*YOUR INSTRUCTIONS*. Copy out every one of the records below word for word, leaving out the pictures.

Items from a dataset
::::::::

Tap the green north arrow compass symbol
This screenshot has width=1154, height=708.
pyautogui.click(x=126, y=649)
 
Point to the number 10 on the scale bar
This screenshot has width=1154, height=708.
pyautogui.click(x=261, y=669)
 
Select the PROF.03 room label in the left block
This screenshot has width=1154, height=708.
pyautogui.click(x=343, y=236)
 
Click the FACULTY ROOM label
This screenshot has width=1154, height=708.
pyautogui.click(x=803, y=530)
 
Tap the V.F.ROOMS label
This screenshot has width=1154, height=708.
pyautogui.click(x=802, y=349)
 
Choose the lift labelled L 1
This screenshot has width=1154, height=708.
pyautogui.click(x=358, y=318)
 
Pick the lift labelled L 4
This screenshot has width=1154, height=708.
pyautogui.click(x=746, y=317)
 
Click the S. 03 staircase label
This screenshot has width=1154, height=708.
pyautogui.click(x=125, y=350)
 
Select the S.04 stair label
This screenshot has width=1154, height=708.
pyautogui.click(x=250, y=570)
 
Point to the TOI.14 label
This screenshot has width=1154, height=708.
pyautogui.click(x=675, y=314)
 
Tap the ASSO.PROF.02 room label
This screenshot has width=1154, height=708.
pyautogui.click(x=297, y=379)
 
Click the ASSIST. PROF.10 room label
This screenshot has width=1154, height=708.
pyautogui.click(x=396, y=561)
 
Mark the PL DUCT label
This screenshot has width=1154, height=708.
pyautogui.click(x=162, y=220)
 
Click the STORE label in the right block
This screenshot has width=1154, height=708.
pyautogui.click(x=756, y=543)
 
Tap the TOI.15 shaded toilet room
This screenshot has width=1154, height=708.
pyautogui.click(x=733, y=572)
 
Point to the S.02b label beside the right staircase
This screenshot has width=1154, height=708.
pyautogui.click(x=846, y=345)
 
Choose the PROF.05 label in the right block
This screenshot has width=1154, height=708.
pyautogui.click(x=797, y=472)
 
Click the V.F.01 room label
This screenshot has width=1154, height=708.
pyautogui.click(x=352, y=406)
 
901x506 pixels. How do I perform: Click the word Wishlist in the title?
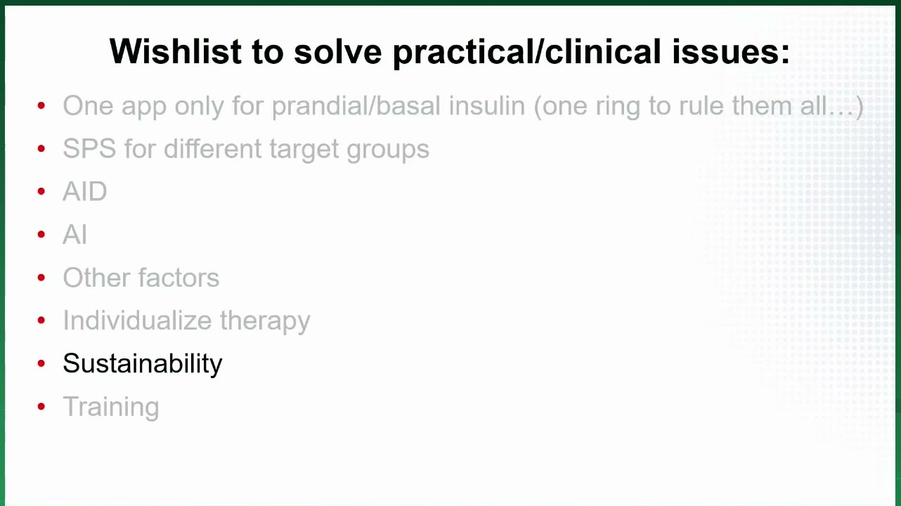pos(176,51)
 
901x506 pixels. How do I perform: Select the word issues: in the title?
pos(731,51)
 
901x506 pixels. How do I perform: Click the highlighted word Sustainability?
pos(143,363)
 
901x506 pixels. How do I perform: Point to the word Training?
pos(111,407)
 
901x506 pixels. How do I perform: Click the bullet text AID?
pos(85,191)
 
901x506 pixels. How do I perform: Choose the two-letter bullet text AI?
pos(74,234)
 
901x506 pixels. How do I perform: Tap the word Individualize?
pos(137,320)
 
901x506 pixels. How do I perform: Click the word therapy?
pos(265,321)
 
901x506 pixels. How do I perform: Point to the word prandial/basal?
pos(356,107)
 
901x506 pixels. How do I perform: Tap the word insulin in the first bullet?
pos(487,105)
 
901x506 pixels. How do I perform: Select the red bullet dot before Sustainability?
pos(41,363)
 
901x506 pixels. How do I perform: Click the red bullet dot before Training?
pos(41,407)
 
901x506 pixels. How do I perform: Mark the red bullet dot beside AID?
pos(41,191)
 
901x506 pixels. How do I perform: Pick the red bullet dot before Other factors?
pos(41,278)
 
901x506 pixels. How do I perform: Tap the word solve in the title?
pos(337,51)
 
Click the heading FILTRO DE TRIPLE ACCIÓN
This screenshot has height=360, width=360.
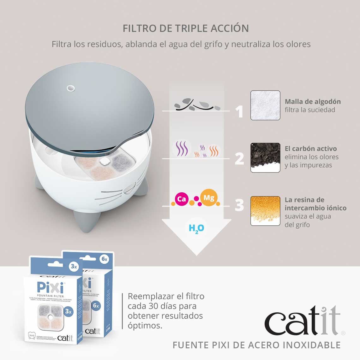(x=186, y=28)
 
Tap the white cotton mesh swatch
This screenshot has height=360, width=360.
(x=265, y=105)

::::::::

*EXERCISE OUTPUT*.
Tap the green north arrow compass symbol
This screenshot has width=1154, height=708.
pyautogui.click(x=126, y=649)
 
Point to the number 10 on the scale bar
This screenshot has width=1154, height=708.
pyautogui.click(x=261, y=669)
 
Select the PROF.03 room label in the left block
This screenshot has width=1154, height=708.
pyautogui.click(x=343, y=236)
 
Click the FACULTY ROOM label
This screenshot has width=1154, height=708.
pyautogui.click(x=803, y=530)
 
Tap the V.F.ROOMS label
This screenshot has width=1154, height=708.
pyautogui.click(x=802, y=349)
 
Choose the lift labelled L 1
This screenshot has width=1154, height=708.
pyautogui.click(x=358, y=318)
 
Pick the lift labelled L 4
This screenshot has width=1154, height=708.
pyautogui.click(x=746, y=317)
 
Click the S. 03 staircase label
This screenshot has width=1154, height=708.
pyautogui.click(x=125, y=350)
 
Select the S.04 stair label
This screenshot has width=1154, height=708.
pyautogui.click(x=250, y=570)
 
Point to the TOI.14 label
This screenshot has width=1154, height=708.
pyautogui.click(x=675, y=314)
 
Tap the ASSO.PROF.02 room label
This screenshot has width=1154, height=708.
pyautogui.click(x=297, y=379)
 
Click the ASSIST. PROF.10 room label
This screenshot has width=1154, height=708.
pyautogui.click(x=396, y=561)
 
Mark the PL DUCT label
This screenshot has width=1154, height=708.
pyautogui.click(x=162, y=220)
 
Click the STORE label in the right block
This screenshot has width=1154, height=708.
pyautogui.click(x=756, y=543)
 
Tap the TOI.15 shaded toilet room
This screenshot has width=1154, height=708.
pyautogui.click(x=733, y=572)
 
Point to the S.02b label beside the right staircase
This screenshot has width=1154, height=708.
pyautogui.click(x=846, y=345)
 
Choose the PROF.05 label in the right block
This screenshot has width=1154, height=708.
pyautogui.click(x=797, y=472)
 
Click the V.F.01 room label
This screenshot has width=1154, height=708.
pyautogui.click(x=352, y=406)
 
901x506 pixels. How do I perform: Click the word Wishlist in the title?
pos(176,51)
 
901x506 pixels. How do I perform: Select the word issues: in the title?
pos(731,51)
 
901x506 pixels. How do I perform: Click the highlighted word Sustainability?
pos(143,363)
 
901x506 pixels. How do I perform: Point to the word Training?
pos(111,407)
 
901x506 pixels. How do I perform: Click the bullet text AID?
pos(85,191)
 
901x506 pixels. How do I perform: Choose the two-letter bullet text AI?
pos(74,234)
 
901x506 pixels. How do I perform: Tap the word Individualize?
pos(137,320)
 
901x506 pixels. How do I perform: Click the word therapy?
pos(265,321)
 
901x506 pixels. How do I perform: Point to the word prandial/basal?
pos(356,107)
 
901x506 pixels. How do I perform: Tap the word insulin in the first bullet?
pos(487,105)
 
901x506 pixels. How do I perform: Select the red bullet dot before Sustainability?
pos(41,363)
 
901x506 pixels. How do I perform: Click the red bullet dot before Training?
pos(41,407)
 
901x506 pixels. How do I perform: Mark the red bullet dot beside AID?
pos(41,191)
 
901x506 pixels. How do I perform: Pick the red bullet dot before Other factors?
pos(41,278)
 
901x506 pixels. How do I perform: Tap the word solve in the title?
pos(337,51)
 
Click the heading FILTRO DE TRIPLE ACCIÓN
This screenshot has height=360, width=360.
(x=186, y=28)
 
Tap the white cotton mesh swatch
This screenshot has height=360, width=360.
(x=265, y=105)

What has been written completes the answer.